The early students were almost all Jewish, often young people raised in Orthodox families who had grown disaffected with the strictly observant practices of their parents. For a while, the Bergs lived in Jerusalem and concentrated on building the Centre there, living an observantly Orthodox lifestyle. Many of the Centre’s chevre (literally, friends) joined them here. The chevre, full-time volunteers, stayed with the Centre through a return to America in the 1980s and an eventual move to Los Angeles in 1992.
It was in L.A. that the Kabbalah Centre became a global cultural phenomenon, thanks to (non-Jewish) celebrity students like Madonna, Demi Moore, and Mick Jagger. As Michael and Yehuda Berg took on more responsibility for leading the Centre, more followers poured in – as did more controversy.

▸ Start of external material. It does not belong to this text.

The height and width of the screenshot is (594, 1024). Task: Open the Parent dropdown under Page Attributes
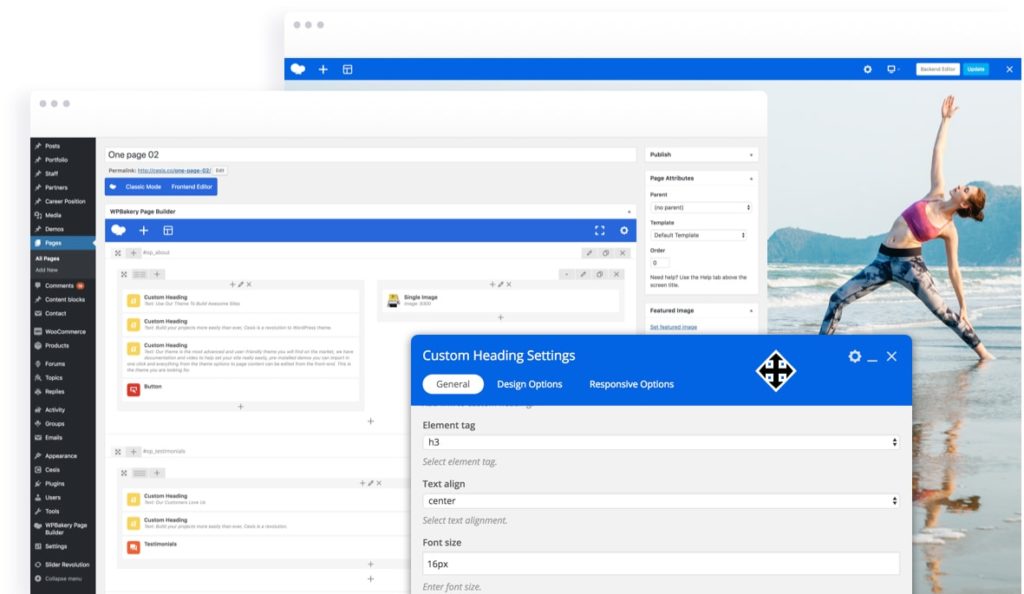click(x=700, y=207)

Critics in some sectors of the Jewish community were outraged over the Kabbalah Centre’s willingness to teach this ancient wisdom to non-Jews, while the haredim and others were outraged by the Centre’s insistence on teaching women alongside men. Others were troubled by the Centre’s unending money-making campaigns, which at their worst involved peddling a “Kabbalah Energy Drink” and similar schemes.
Many of those same critics, however, ended up teaching Kabbalah – just not in the precise way that Berg and the Centre did. Whatever quibbles they might have had with his rabbinical training or his students or his particular pronouncements, countless rabbis from across the entire Jewish theological spectrum embraced Berg’s simple notion that Kabbalah was a way of engaging young Jews who otherwise found shul and its obligations to be dull or irrelevant. Kabbalah, as Berg was first to conceive it, was Judaism’s answer to the Enlightenment; to the Sixties; to the problem of modernity itself.

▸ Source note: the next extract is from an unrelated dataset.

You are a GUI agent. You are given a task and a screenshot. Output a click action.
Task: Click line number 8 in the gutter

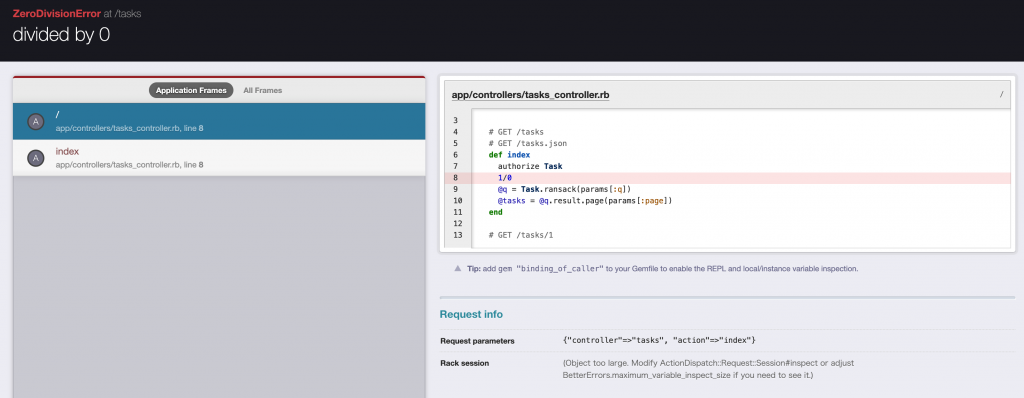[455, 178]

Kabbalah made good Jews better Jews, and it made non-Jews into more righteous human beings, or so Berg argued. All you have to do is see how many synagogues in Israel and the diaspora now teach Kabbalah to their congregants to realize that Berg was onto something big.
I studied Kabbalah at the Centre’s Los Angeles flagship location for a decade. The Centre drew me, a patrilineal Jew with Anglican impulses, and it drew my wife, a cradle Catholic. We joined the Centre a year before the Rav had his stroke, and were privileged to hear him lecture. Our children were given their Hebrew names by Rav Berg, and my son received his brit milah on the lap of a then-frail but still lively spiritual master.
While some will remember Berg as a divisive charlatan and others will revere him as a saint on par with the Lubavitcher Rebbe, I will remember the kind and gentle man who stroked my son’s cheeks during his brit. I will remember the man who, when I asked him to bless my wife and me with a child, replied with a kiss and the words “I’ll be hearing your good news soon.”
My wife and I are divorcing. I have left the Kabbalah Centre. I no longer study with the Rav’s family. But I love him yet. While his legacy will be debated for years to come, for me he was a dear teacher, and the world is poorer that we have him no longer.